Badminton player hopes to find his legs again in Glasgow

GLASGOW (Reuters) - Lee Yon has more than his rivals to overcome when the men’s badminton tournament starts at the Commonwealth Games.





After five days at sea, and another in the air, the 22-year-old athlete from the tropical South Atlantic island of Saint Helena, has to shake off his 'jelly' legs too.

"It has been non-stop travelling," he explained on Tuesday, a week before his event begins. "I am still trying to get my legs back because I haven't played badminton since I left the island two weeks ago.

"When you're on the ship, you have your sea legs -- and then, on land, you are wobbling all over the place.

"We tried doing short shuttle runs just to get into moving around the court, but even that was hard as the ship was constantly rocking."

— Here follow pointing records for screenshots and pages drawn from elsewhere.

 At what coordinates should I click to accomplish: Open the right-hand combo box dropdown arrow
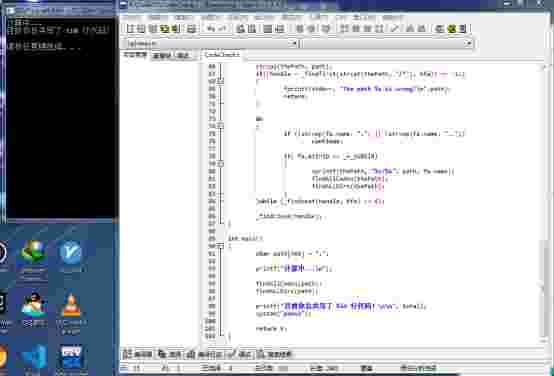click(468, 43)
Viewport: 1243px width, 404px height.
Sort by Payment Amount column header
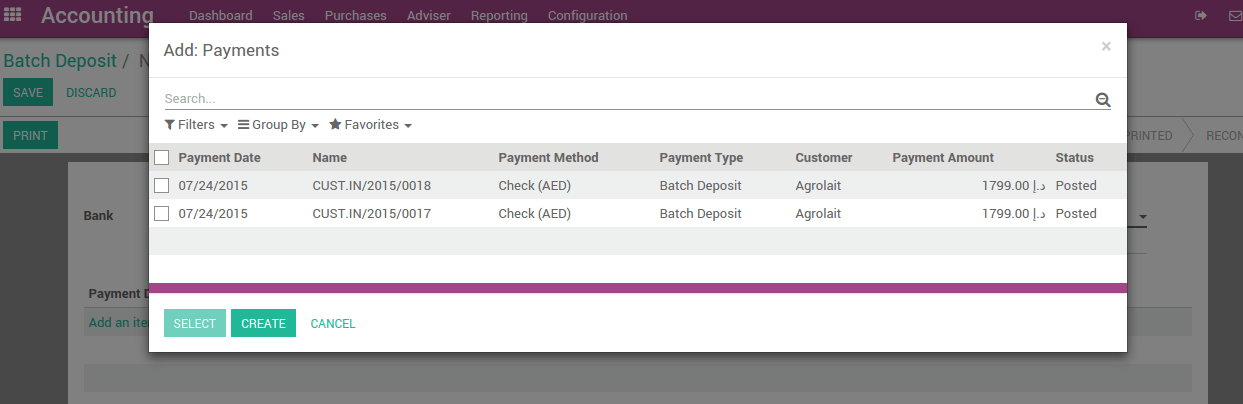[943, 157]
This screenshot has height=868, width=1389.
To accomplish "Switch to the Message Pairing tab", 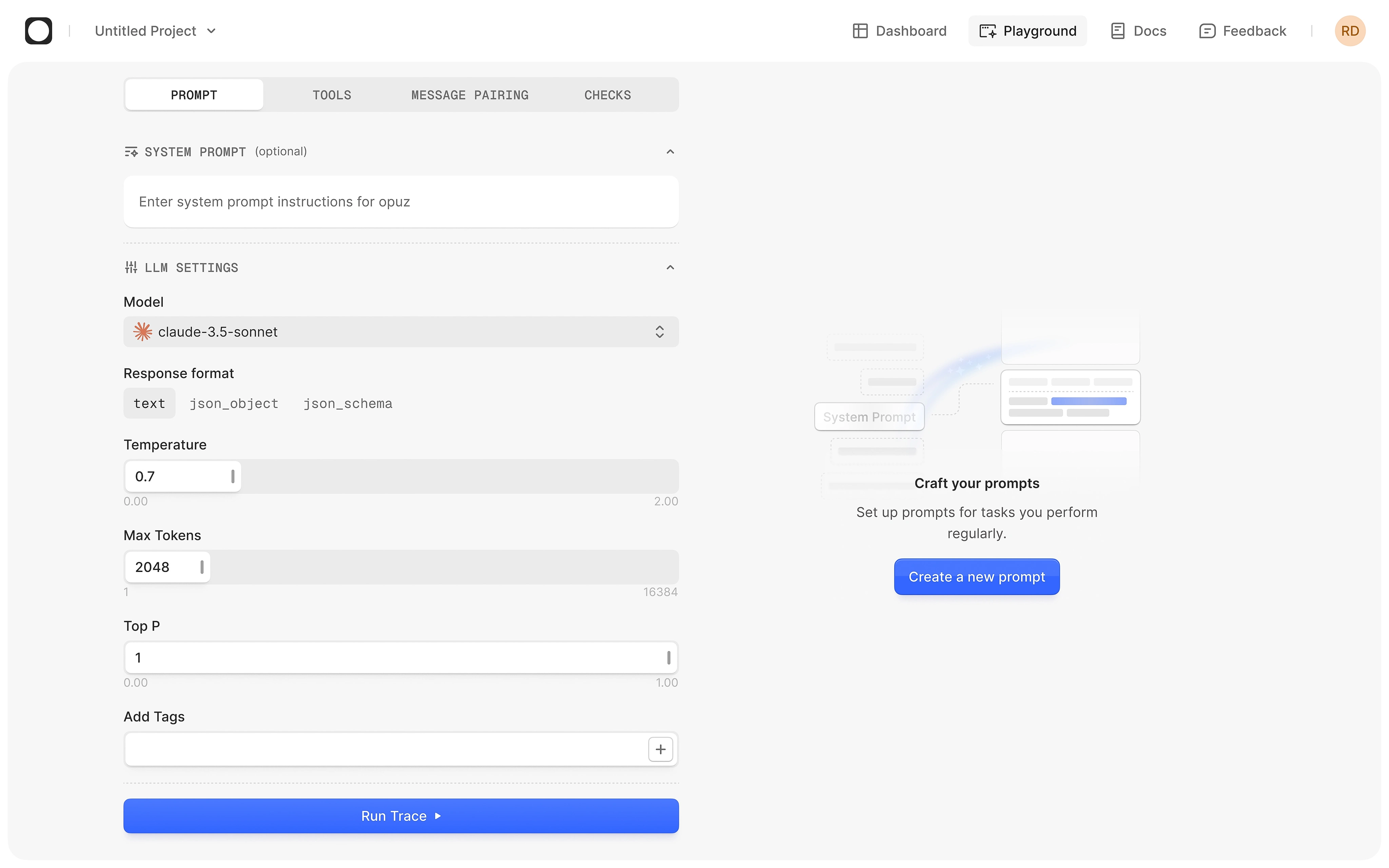I will point(470,95).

Yon, who is competing in the singles and men’s doubles, travelled by ship for five days from his home to Cape Town, in South Africa, before flying to Glasgow via Amsterdam.

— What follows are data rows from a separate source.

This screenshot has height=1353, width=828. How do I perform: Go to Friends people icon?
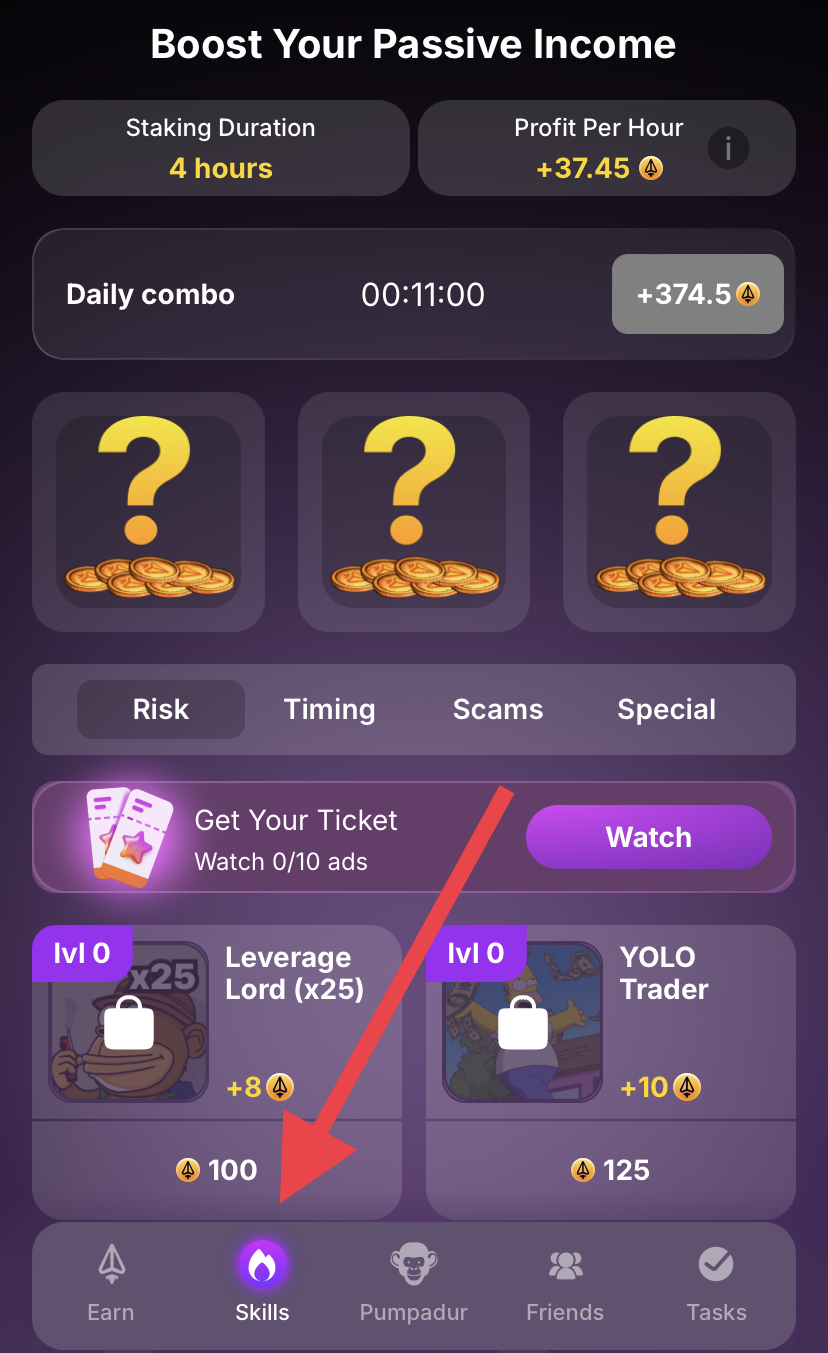tap(566, 1266)
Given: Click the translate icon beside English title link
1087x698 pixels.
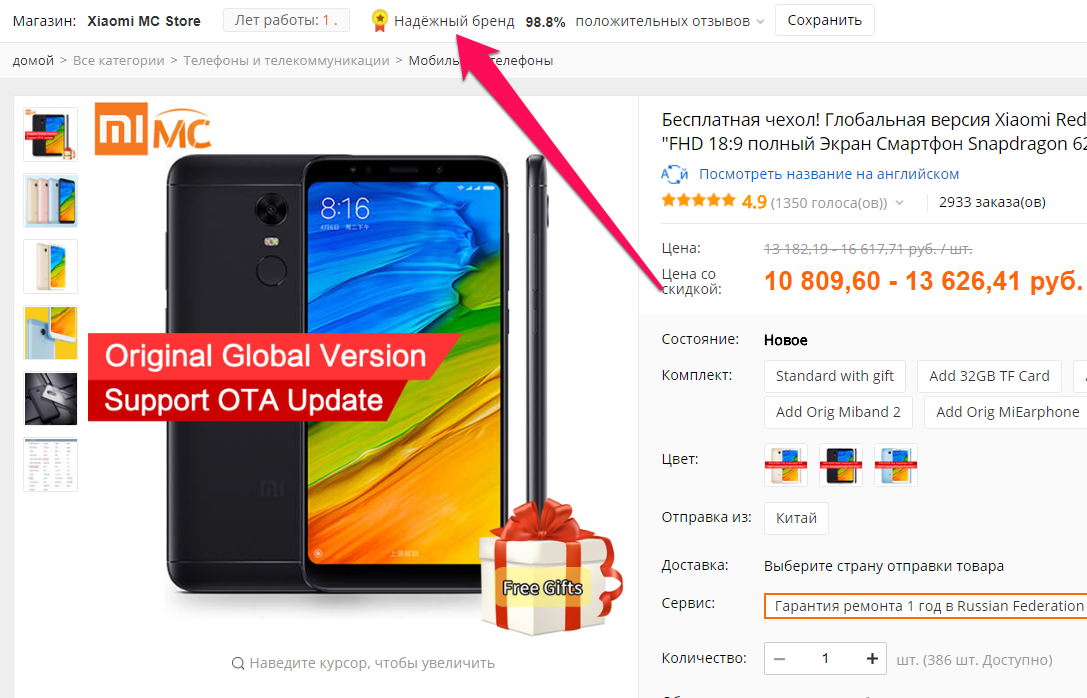Looking at the screenshot, I should [x=674, y=174].
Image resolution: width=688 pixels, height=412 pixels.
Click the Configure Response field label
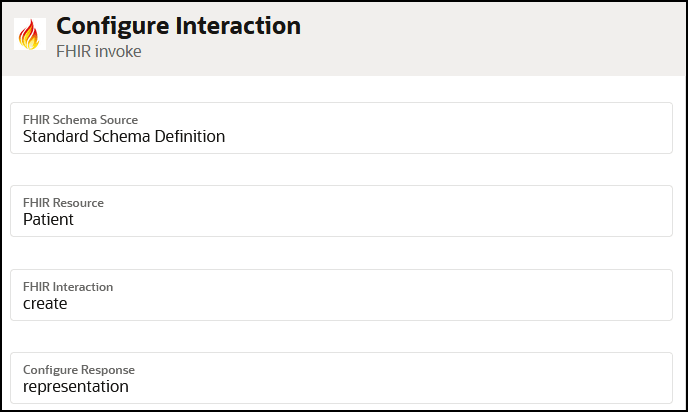click(79, 370)
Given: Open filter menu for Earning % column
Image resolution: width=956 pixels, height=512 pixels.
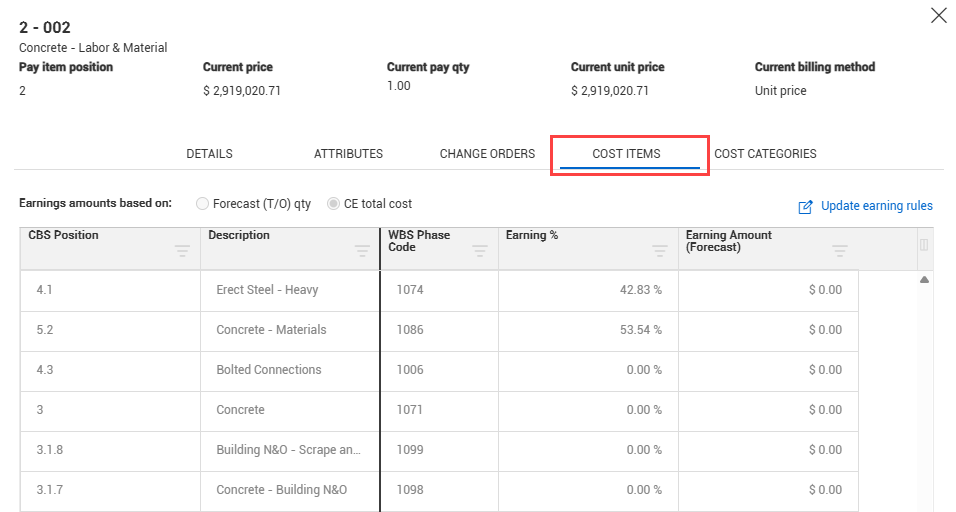Looking at the screenshot, I should [x=660, y=251].
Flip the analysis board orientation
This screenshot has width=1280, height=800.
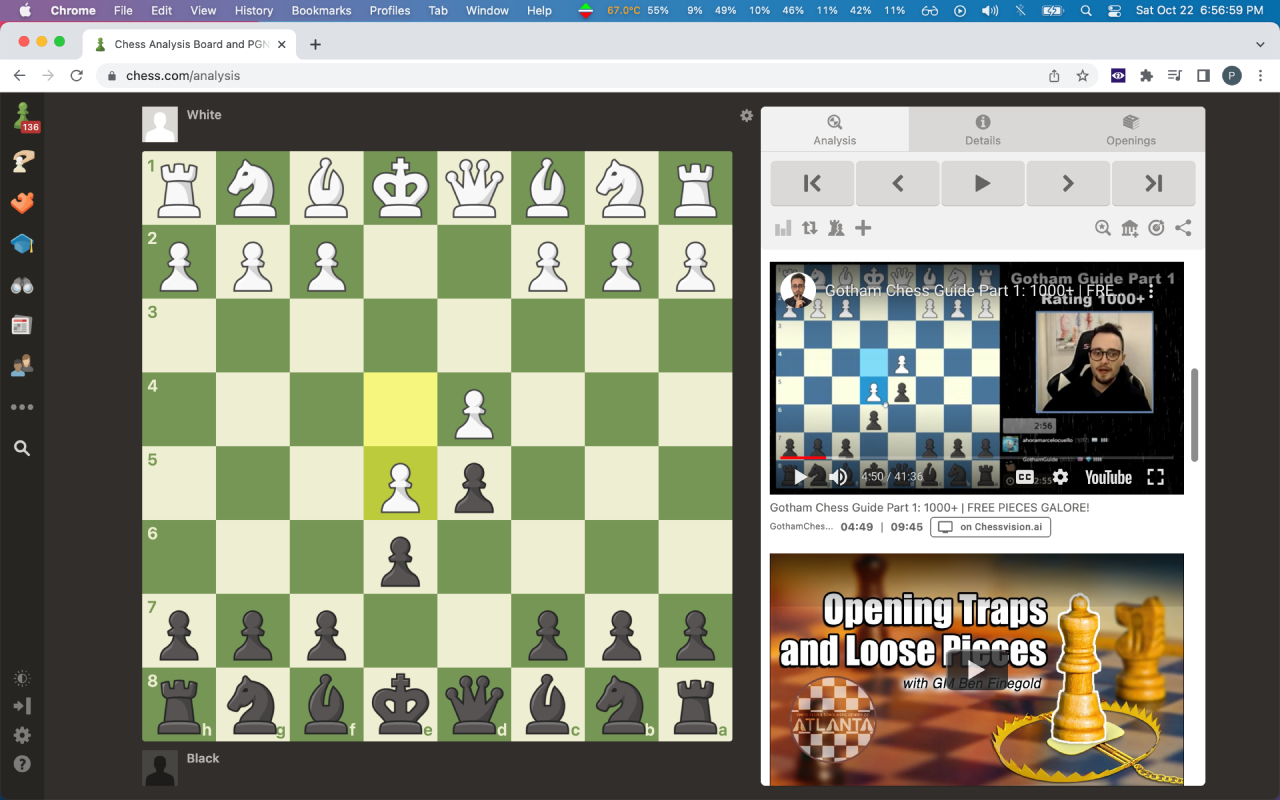pyautogui.click(x=810, y=227)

His island, he said, does not have an airport.

Yon was accompanied by team manager Nick Stevens and just 72 other passengers on RMS St Helena, one of only two surviving Royal Mail ships in the world.

Stevens did his best to keep his player fit.

"I got him to do some shadow play so he was doing his strokes, without the racquet and the shuttle, on the top deck, similar to shadow boxing," he said.

"But the area to practise in was not even the size of a badminton court..."

Having survived all that, Yon can console himself he will not have to do it again.

Instead of returning home after the Games, he is due to study electronic engineering at the University of Hertfordshire in England.